Pixel coordinate grounding data:
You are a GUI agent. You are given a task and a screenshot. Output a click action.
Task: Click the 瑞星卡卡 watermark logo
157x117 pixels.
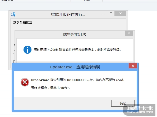pyautogui.click(x=140, y=108)
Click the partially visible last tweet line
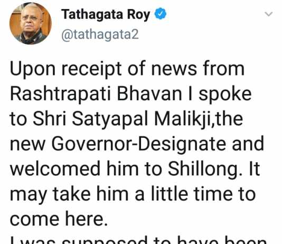 click(138, 240)
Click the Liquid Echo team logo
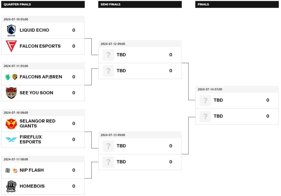Screen dimensions: 281x196 pyautogui.click(x=11, y=30)
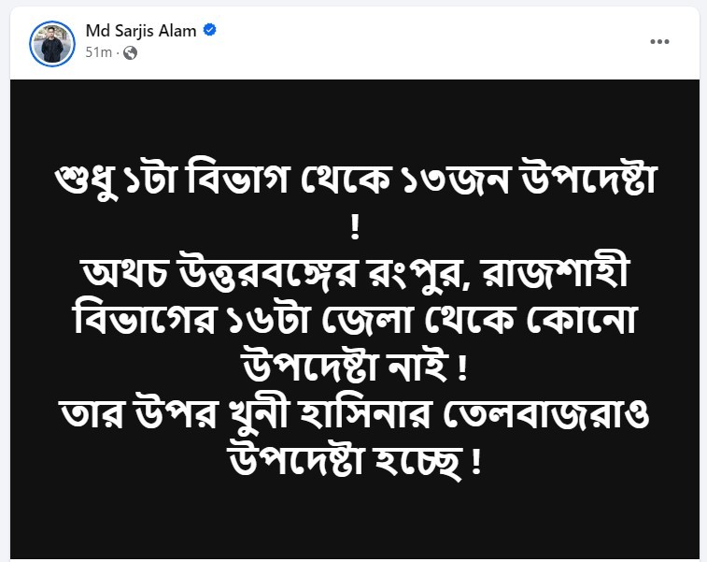Open Md Sarjis Alam's profile picture
The height and width of the screenshot is (562, 707).
click(x=52, y=44)
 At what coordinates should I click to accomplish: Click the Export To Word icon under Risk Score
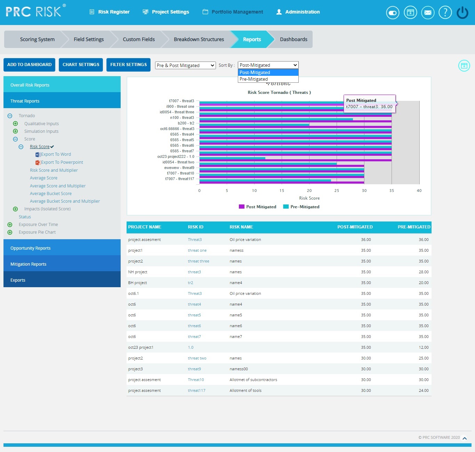[x=38, y=154]
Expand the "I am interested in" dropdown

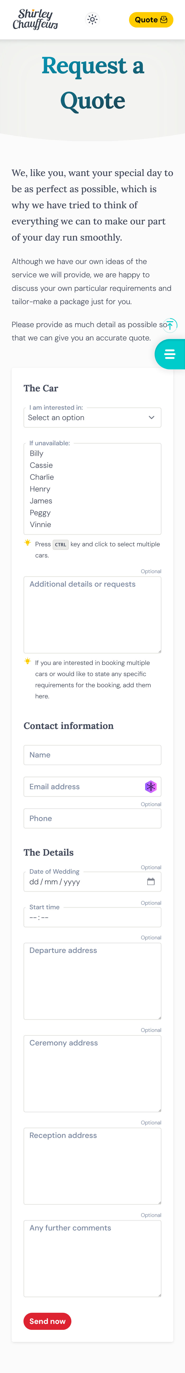click(92, 417)
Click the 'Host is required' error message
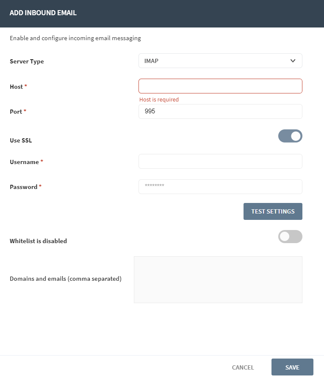324x378 pixels. click(159, 100)
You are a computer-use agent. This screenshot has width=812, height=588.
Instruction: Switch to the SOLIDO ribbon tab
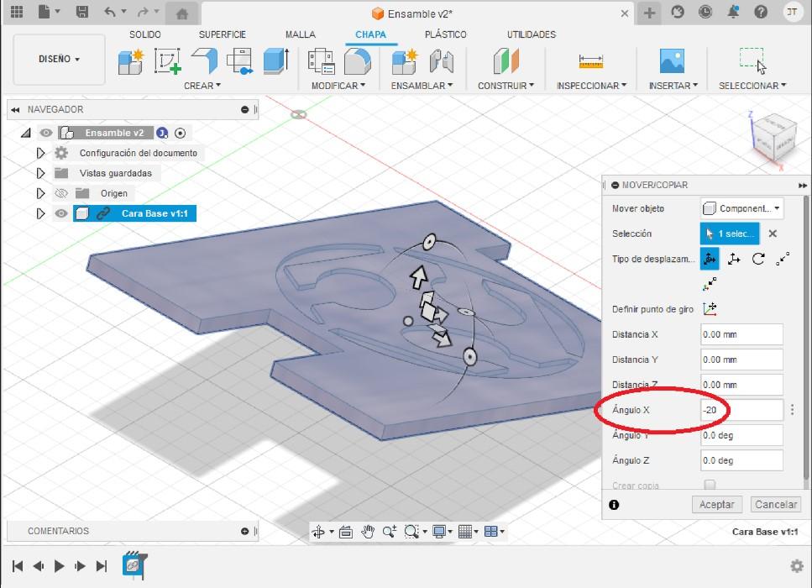click(145, 34)
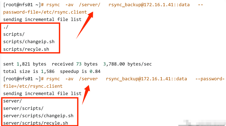Click password-file=/etc/rsync.client in first command

tap(45, 12)
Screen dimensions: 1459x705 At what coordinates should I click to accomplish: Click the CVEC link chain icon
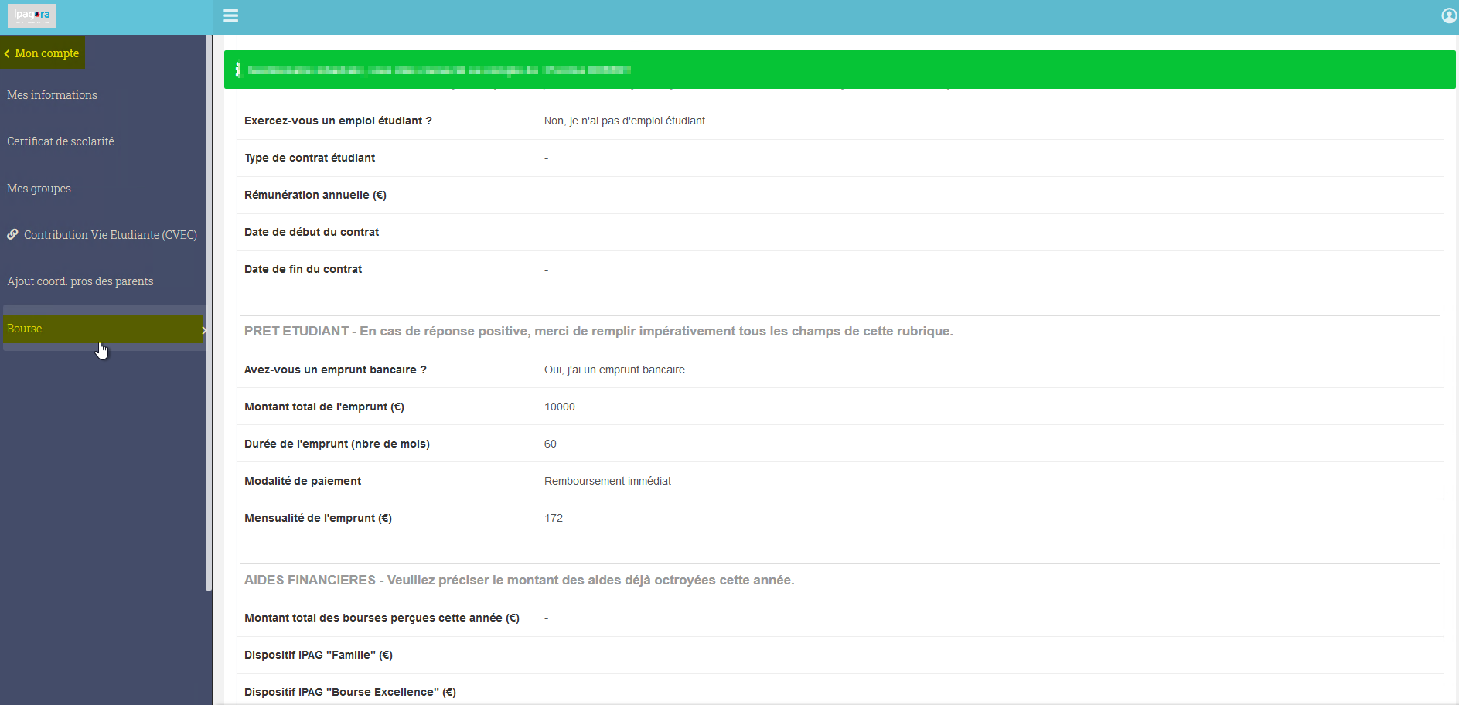[12, 234]
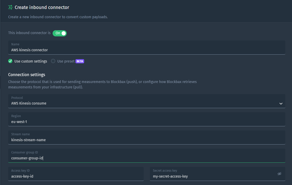The image size is (292, 185).
Task: Click the Create inbound connector title
Action: [x=42, y=7]
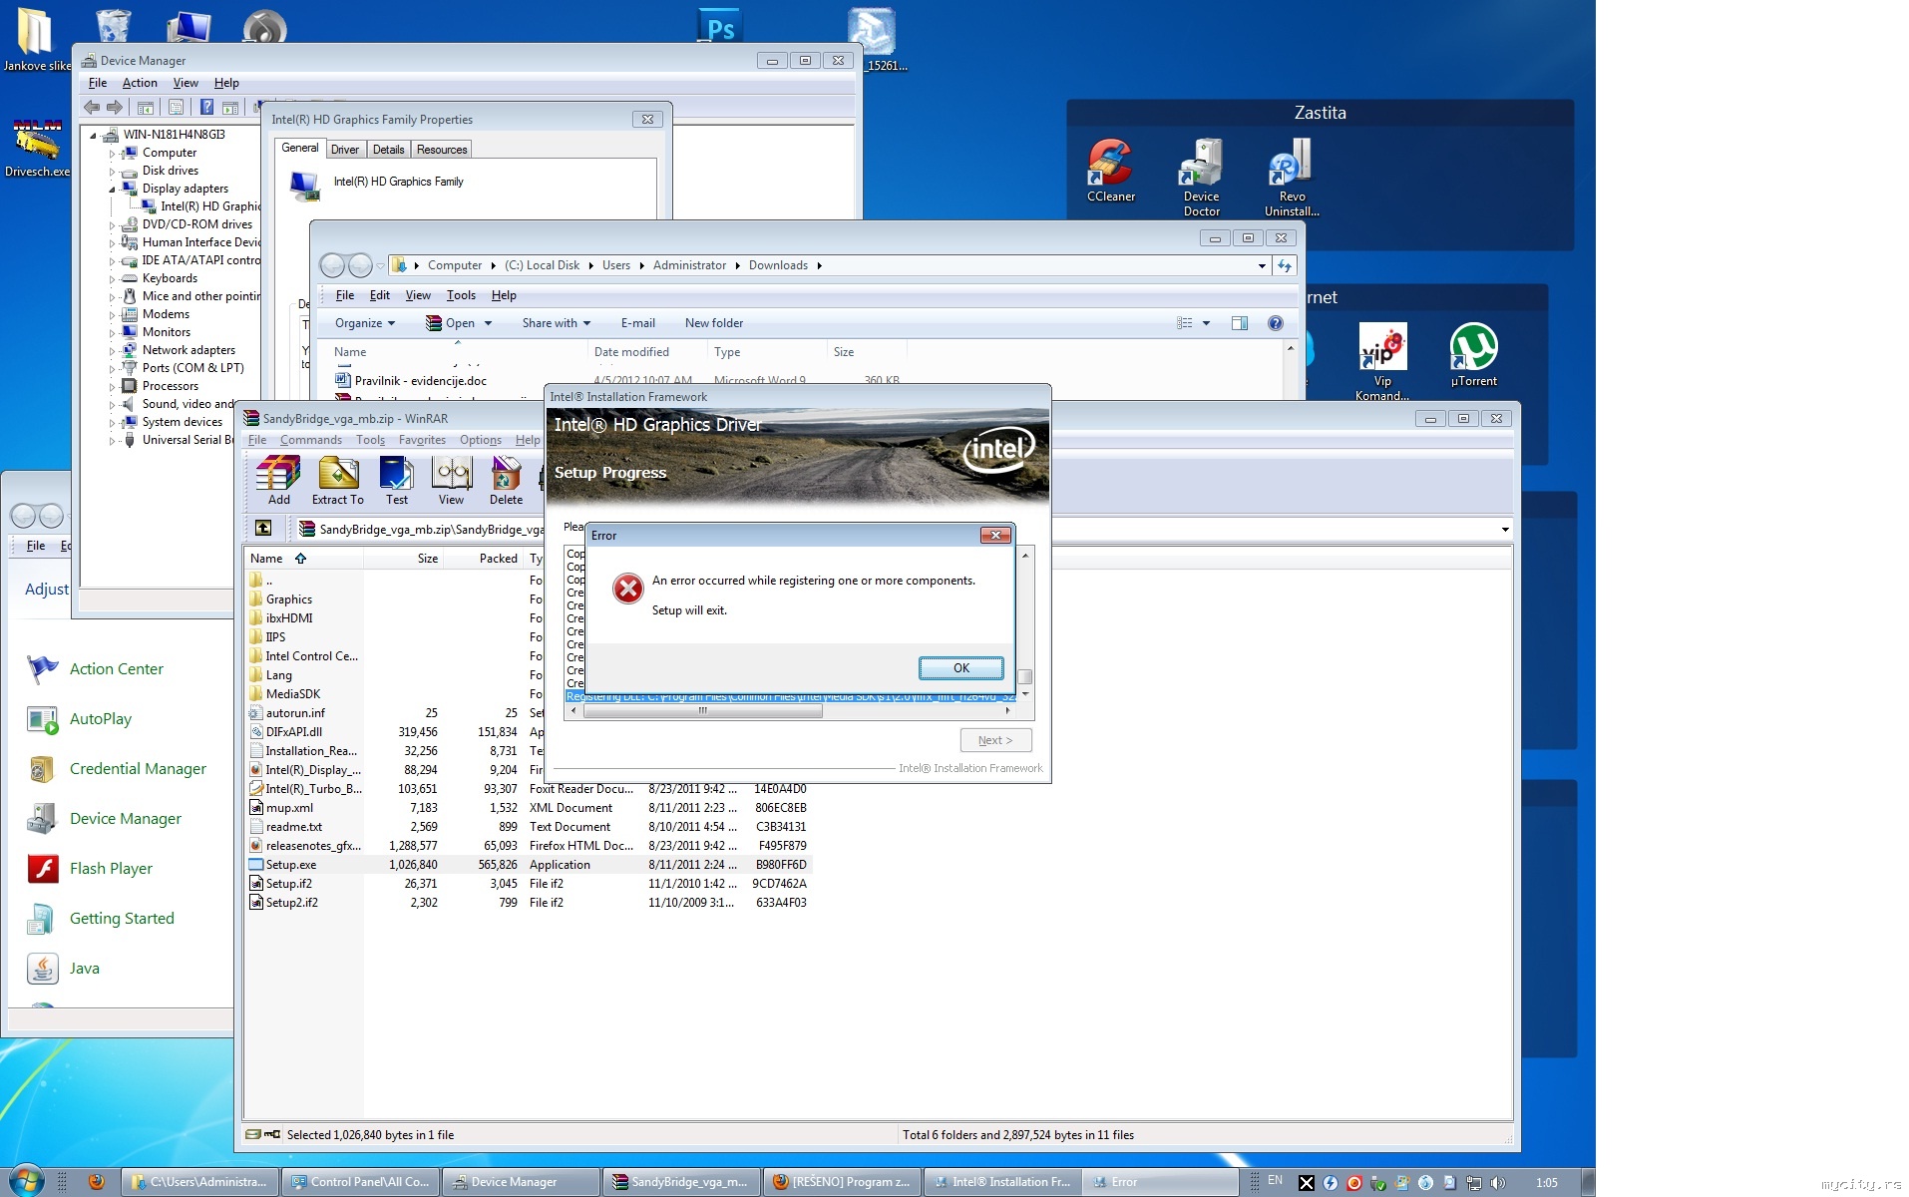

ABOUT THIS EXERCISE:
Your answer must be an exact copy of the lines above, from the line that contains "You are a computer-use" through the final line, with no pictures in it.

EXERCISE SOLUTION:
You are a computer-use agent. This screenshot has width=812, height=588.
Instruction: Switch to the SOLIDO ribbon tab
click(145, 34)
Click password-file=/etc/rsync.client in first command

tap(45, 12)
Screen dimensions: 1459x705 At what coordinates should I click to accomplish: Click the CVEC link chain icon
[12, 234]
The image size is (292, 185).
Task: Click the Create inbound connector title
Action: [x=42, y=7]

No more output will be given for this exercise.